In the third strand, Forristal and Clarke play opposite influencers recording their endless videos, one full of positivity and affirmation, the other needing an outlet for depression but both looking for validation, believing the audience is their friend but finding it increasingly difficult to sustain the pace. At first, this is a barrage of information, almost overwhelming and seemingly shapeless in its approach but soon the strands meld together to form a compelling and critically astute piece of political theatre.
Libby Todd’s set design references the digital origins and subject of Public Domain, using three large screens on stage and overhanging banner onto which the show, clips, tweets, comments and chat are projected including the new channels created by the influencers within the show. They cleverly replicate the actors faces across the set in an endless loop of creating and watching, all enhanced by Matt Daw and Sam Waddington’s lighting.
Forristal plays the chirpy health and lifestyle vlogger, exactly capturing the boastful yet approachable nature of the more successful content creators, charting well the increased burden and decline. She also transforms into various real-life characters including Chan and several Senators seeking answers from Clarke’s placid Zuckerberg, who becomes increasingly discomposed by their questions. Clarke also gets plenty of laughs as the needy YouTuber although this character feels less clearly drawn than Forristal’s equivalent.

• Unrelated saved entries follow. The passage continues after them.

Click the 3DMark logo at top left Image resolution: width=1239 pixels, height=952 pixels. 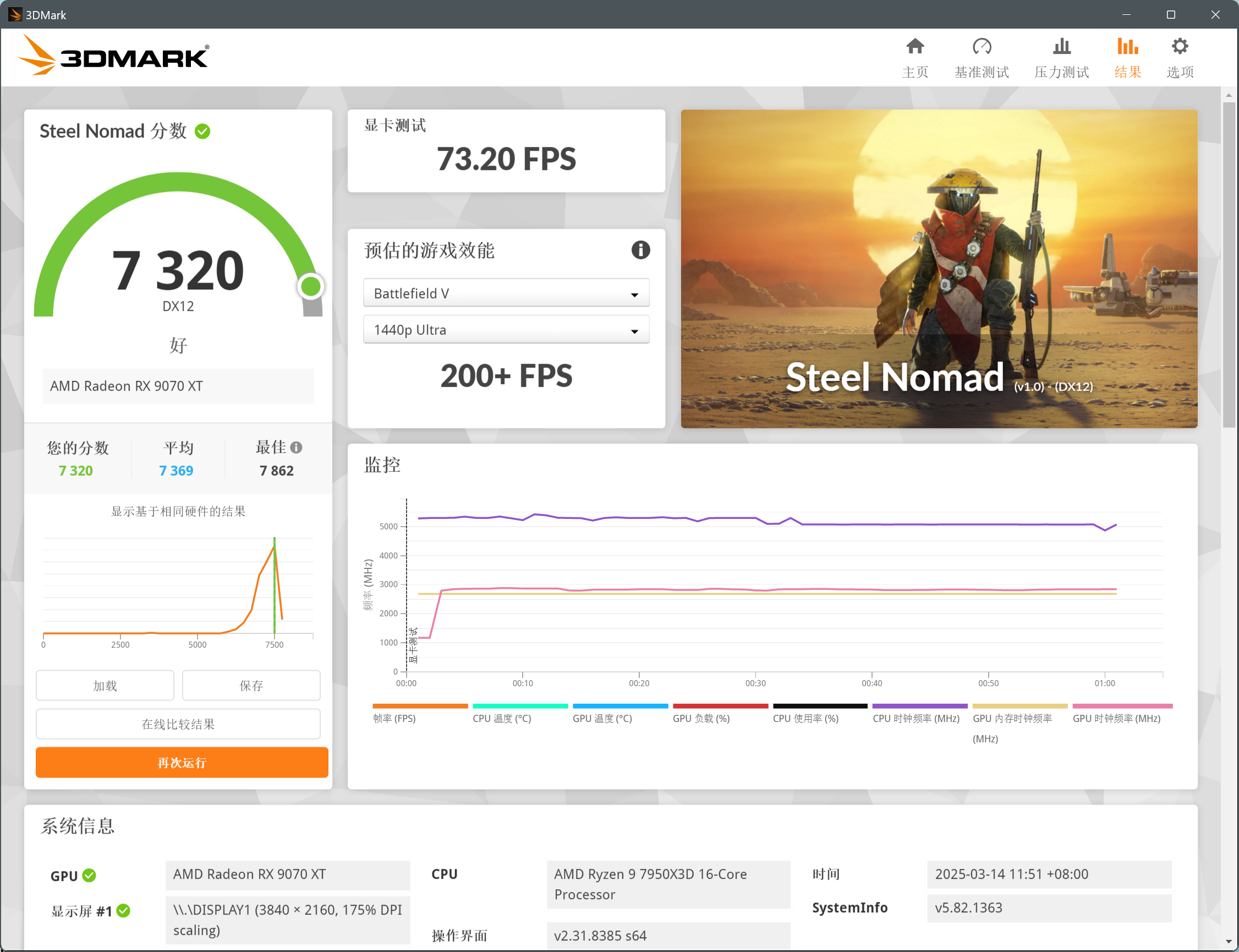pos(113,56)
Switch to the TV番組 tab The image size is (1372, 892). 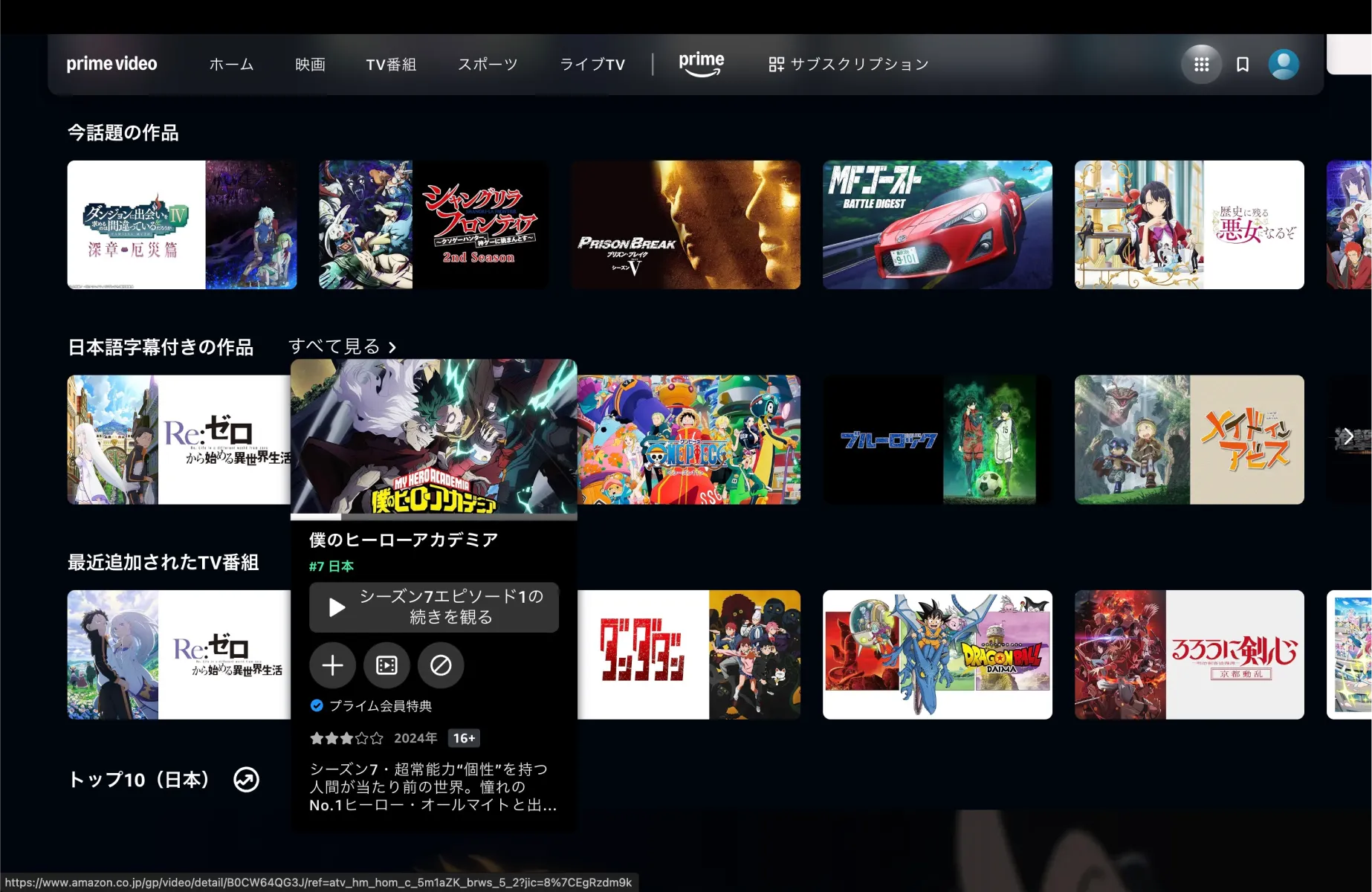[x=390, y=65]
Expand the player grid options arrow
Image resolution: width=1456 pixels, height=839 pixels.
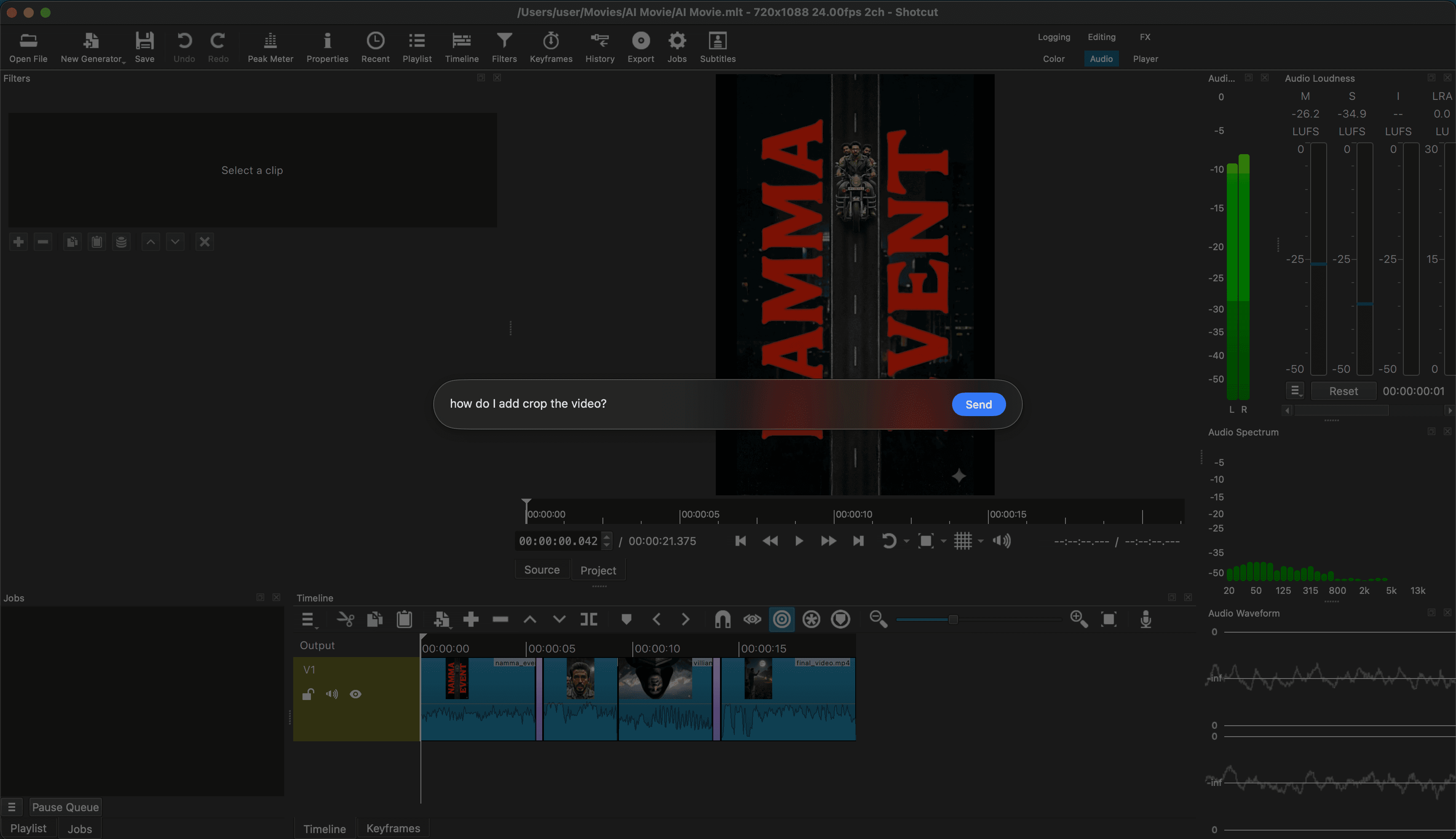[980, 541]
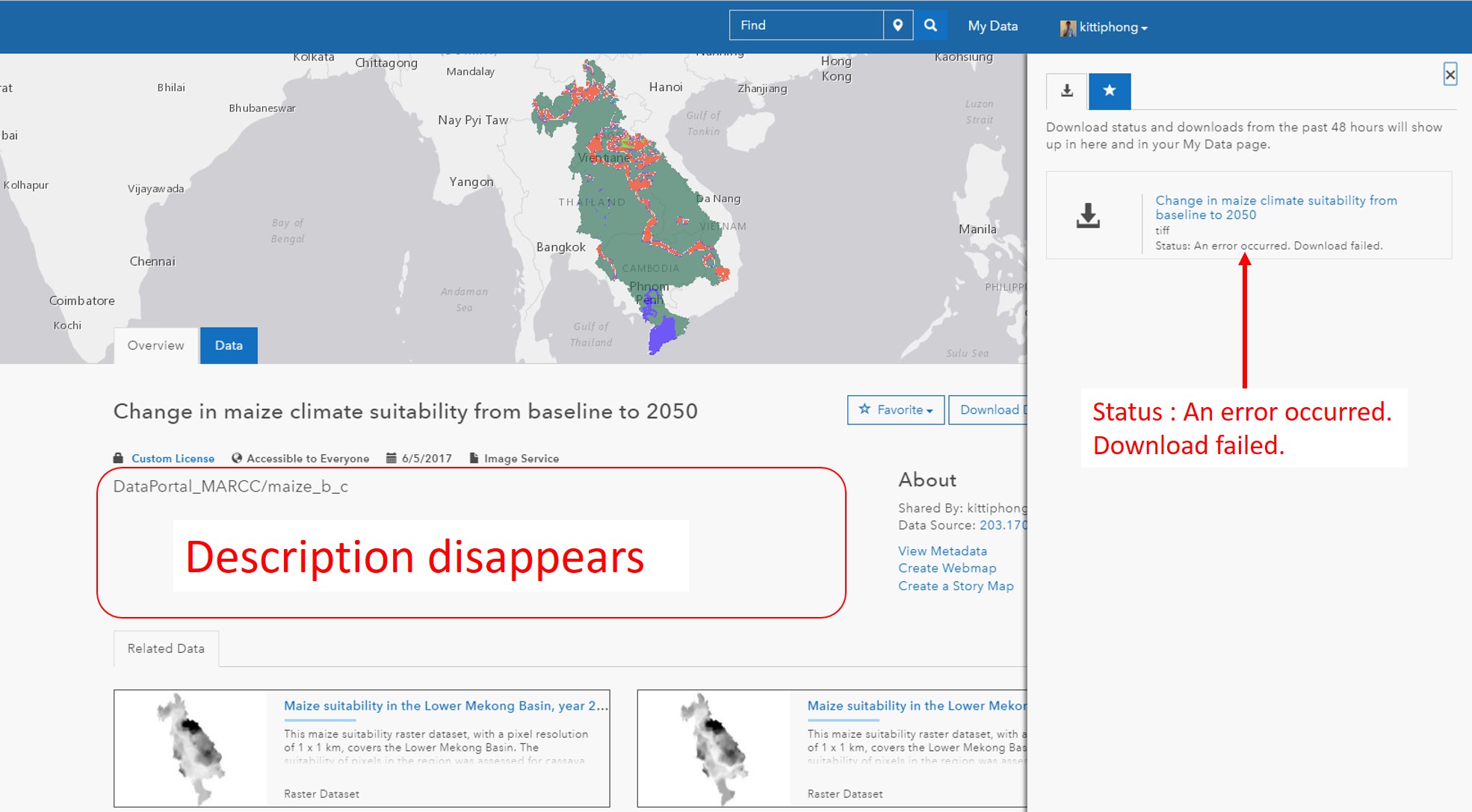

With Facebook receiving the lion’s share of criticism, Public Domain smartly pieces together legal challenges, poor treatment of staff and the exposing terms and conditions that defer responsibility to the user to build a convincing picture of compromise and neglect. With other platforms also in the firing line, as you leave the theatre you probably checked into, posted about and Instagrammed, Forristal and Clarke will make you think twice about tweeting your review.